House-Senate conferees yesterday agreed on a bill creating a Department of Energy which gives power to set the price of natural gas to an independent commission rather than to the Secretary as President Carter wanted.

Meanwhile, House Minority Leader John J. Rhodes (R-Ariz.) told reporters he expects the House to pass the omnibus energy bill pretty much in the form that the President wants.

Last night, the Ad Hoc House Energy Committee completed its review of the 500-page bill drafted by five legislative committees. The panel will recommend several changes on the House floor to increase support for the bill and bring it closer to Carter's energy-saving goals.

The new Department of Energy, which will administer the national energy policy Congress now is shaping, will pull together most energy functions of the federal government into a Cabinet-level department with 20,000 employees and a budget of $10 billion.

It will include the Energy Research and Development Administration, Federal Energy Administration and the Federal Power Commission. Carter has said he will nominate as Secretary James R. Schlesinger, currently his chief energy adviser.

The major controversy was over whether the power to set wellhead price for the multibillion-dollar natural gas industry should be given to one person or lodged in an independent regulatory board insulated from political pressures.

The House bill gave full power to set the price of gas to an independent board within the department. The Senate bill also gave the board the power to set price, but gave the secretary input and gave the President a veto. The conferees gave the board total control over the price of natural gas.

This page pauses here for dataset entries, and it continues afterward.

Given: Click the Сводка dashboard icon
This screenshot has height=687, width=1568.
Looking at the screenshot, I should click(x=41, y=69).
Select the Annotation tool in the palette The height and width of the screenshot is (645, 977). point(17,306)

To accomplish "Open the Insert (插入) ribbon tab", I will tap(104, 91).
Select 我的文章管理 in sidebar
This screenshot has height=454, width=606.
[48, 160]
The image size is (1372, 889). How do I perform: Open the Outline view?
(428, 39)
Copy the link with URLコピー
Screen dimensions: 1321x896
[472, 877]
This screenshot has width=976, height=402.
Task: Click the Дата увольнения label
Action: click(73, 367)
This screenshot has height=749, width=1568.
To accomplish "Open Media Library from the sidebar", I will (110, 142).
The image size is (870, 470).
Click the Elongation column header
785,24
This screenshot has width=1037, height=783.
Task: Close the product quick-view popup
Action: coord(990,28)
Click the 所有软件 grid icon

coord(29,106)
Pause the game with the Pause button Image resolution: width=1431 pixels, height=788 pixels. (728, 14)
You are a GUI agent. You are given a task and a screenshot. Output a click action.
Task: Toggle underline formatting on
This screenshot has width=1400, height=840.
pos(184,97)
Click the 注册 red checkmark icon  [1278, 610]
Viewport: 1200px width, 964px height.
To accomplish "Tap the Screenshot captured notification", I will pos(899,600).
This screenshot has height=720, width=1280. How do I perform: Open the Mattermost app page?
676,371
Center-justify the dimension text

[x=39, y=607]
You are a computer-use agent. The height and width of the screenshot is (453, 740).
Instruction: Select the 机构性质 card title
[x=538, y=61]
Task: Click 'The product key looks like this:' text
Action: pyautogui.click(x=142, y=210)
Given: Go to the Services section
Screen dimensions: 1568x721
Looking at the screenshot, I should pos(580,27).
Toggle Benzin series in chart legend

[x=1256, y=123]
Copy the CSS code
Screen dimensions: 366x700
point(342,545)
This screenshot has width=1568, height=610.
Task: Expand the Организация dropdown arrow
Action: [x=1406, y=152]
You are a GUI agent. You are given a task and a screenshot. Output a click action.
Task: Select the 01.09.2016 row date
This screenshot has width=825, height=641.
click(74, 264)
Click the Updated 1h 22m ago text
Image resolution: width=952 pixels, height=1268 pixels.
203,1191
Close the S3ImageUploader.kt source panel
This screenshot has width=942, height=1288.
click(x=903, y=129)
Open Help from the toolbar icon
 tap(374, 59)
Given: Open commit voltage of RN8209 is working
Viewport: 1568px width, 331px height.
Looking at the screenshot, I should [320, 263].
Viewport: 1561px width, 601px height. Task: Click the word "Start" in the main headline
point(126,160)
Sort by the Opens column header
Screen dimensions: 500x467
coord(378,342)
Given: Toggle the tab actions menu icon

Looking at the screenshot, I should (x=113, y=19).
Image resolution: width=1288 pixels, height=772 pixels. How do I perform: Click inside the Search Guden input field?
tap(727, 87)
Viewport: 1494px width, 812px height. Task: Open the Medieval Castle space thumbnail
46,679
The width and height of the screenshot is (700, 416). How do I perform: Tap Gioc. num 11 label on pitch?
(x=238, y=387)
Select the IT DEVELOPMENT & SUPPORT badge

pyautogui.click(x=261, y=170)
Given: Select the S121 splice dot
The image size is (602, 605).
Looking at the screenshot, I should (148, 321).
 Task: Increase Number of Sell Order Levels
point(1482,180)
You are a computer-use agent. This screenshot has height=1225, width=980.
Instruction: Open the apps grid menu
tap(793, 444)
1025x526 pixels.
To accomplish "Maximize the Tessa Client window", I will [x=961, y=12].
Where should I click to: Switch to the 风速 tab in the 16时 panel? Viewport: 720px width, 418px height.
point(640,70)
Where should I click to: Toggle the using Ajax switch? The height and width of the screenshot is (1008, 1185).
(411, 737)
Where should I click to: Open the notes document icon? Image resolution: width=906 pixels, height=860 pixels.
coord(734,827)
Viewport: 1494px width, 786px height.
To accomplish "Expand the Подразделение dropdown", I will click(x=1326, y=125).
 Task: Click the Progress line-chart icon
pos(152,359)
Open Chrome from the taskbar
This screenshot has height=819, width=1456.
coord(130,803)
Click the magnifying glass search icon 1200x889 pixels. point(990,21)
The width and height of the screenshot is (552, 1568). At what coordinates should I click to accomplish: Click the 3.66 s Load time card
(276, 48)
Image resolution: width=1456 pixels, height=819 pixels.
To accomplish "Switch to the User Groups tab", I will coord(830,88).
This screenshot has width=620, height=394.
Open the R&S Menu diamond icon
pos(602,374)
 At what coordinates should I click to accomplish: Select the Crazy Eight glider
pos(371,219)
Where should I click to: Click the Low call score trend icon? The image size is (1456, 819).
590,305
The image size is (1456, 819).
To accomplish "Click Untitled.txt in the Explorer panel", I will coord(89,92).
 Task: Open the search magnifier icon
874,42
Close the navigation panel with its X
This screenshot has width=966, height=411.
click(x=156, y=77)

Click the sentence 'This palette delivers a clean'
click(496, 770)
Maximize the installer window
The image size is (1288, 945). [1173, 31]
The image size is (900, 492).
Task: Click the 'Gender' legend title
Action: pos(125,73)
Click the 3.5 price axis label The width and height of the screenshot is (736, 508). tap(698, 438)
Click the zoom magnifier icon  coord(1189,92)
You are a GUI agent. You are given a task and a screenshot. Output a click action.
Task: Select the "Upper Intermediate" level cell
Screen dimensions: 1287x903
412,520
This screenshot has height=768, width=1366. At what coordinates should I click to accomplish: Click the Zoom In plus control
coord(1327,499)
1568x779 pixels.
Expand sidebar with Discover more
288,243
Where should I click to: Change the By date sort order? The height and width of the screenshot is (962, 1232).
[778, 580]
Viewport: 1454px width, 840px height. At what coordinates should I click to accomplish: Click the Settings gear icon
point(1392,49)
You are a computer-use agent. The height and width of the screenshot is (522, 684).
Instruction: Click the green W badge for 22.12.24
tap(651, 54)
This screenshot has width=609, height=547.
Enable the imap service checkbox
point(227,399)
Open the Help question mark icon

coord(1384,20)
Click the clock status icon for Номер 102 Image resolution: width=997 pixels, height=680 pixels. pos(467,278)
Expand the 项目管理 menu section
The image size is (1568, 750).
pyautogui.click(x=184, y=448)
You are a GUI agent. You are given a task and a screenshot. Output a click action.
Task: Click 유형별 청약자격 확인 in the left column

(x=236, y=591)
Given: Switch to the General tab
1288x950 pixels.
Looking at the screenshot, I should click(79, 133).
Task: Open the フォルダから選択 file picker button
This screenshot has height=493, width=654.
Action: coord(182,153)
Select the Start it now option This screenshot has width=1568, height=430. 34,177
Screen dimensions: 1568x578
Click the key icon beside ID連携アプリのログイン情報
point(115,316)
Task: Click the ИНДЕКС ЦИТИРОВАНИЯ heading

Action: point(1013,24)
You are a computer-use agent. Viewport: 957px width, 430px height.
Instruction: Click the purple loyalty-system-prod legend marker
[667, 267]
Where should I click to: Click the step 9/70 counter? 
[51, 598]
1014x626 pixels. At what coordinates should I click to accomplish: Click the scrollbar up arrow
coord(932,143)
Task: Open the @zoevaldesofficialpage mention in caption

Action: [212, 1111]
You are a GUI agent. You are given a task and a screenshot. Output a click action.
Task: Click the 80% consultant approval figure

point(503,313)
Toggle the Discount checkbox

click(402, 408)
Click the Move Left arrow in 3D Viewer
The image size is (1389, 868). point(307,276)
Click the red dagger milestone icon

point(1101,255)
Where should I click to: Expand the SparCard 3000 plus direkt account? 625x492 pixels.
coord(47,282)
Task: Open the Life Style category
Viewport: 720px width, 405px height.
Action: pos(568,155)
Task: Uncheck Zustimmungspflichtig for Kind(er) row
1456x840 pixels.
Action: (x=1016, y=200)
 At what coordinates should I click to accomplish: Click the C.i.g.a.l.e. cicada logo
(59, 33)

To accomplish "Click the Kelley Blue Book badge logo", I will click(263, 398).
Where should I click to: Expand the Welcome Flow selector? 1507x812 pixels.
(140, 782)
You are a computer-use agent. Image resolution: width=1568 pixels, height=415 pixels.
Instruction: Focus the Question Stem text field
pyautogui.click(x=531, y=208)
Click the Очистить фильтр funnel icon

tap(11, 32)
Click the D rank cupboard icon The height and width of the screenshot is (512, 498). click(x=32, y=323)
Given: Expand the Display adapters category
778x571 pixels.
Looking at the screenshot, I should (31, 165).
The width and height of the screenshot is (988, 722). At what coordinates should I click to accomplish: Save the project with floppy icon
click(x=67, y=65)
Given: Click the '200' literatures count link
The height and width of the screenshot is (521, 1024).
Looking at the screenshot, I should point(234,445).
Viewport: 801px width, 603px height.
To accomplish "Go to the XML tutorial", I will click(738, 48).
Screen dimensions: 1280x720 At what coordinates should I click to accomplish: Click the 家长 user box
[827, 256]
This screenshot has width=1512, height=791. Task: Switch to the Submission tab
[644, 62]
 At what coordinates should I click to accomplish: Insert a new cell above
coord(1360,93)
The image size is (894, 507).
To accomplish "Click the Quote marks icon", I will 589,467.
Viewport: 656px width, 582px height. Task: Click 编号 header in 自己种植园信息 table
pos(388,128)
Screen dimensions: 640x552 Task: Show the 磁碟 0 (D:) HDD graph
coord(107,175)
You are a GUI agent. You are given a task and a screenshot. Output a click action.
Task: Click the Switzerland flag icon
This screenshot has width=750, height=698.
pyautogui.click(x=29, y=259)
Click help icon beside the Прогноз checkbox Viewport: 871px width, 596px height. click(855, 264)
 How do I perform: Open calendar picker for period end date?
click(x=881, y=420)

The issue of whether to control or end federal price controls of natural gas is the most explosive issue in the energy bill. House Democrats on the ad hoc committee have agreed to an amendment which they believe assures House approval of the President's plan to continue controls but at a higher ceiling.

Gas that moves across state lines is now regulated, but gas consumed in the state where it is produced is not. This has produced a distorted, dual market of shortages in the consuming North and a glut of gas in producing states like Texas. The President's plan would eliminate this dual market by extending controls to all new gas, but would raise the present ceiling of $1.45 per thousand cubic feet to $1.75.

Gas producers want to end controls, arguing that this is the only way enough gas will be produced to meet needs.

The ad hoc committee adopted an amendment, 23 to 16, 2 to liberalize the definition of new gas eligible for the higher price. The administration estimated that this might increase the amount of gas getting the $1.75 price by 10 or 15 per cent. It agreed to the amendment because it was told this was needed to assure that deregulation didn't win on the house floor.

The administration bill defined new gas as gas from a well drilled at least 2 1/2 miles away from or 1,000 feet below an existing well. The amendment provides that if it can be proved that gas from a well within this area is from a new reservoir and not just tapping into an existing one it can be called new gas.

The amendment was sponsored by Texas Democrats Rep. Bob Eckhardt, who opposes deregulation, and Rep. Charles Wilson, who favors it. Wilson said he cosponsored the amendment because he had decided deregulation could not win in the House and felt producers should take something rather than lose everything. Deregulation was rejected by the House last year by a four-vote margin. He said it will be supported by Majority Leader Jim Wright (D-Tex.), who would otherwise support deregulation.

Yesterday, the committee voted 24 to 15 to recommend to the House a change in the bill which its sponsor, Rep. James C. Corman (D-Calif.) said could save up to 400,000 barrels of oil a day. It would repeal an exemption from the tax on industrial use of oil and gas for plants that could not convert to coal for environmental or other reasons. Under the amendment they would be taxed to encourage conservation but at a lower rate than plants that could convert.

The ad hoc committee also has recommended doubling the federal gasoline tax to 8 cents a gallon as a conservation measure and to provide revenue to encourage use of mass transit and other energy-saving programs.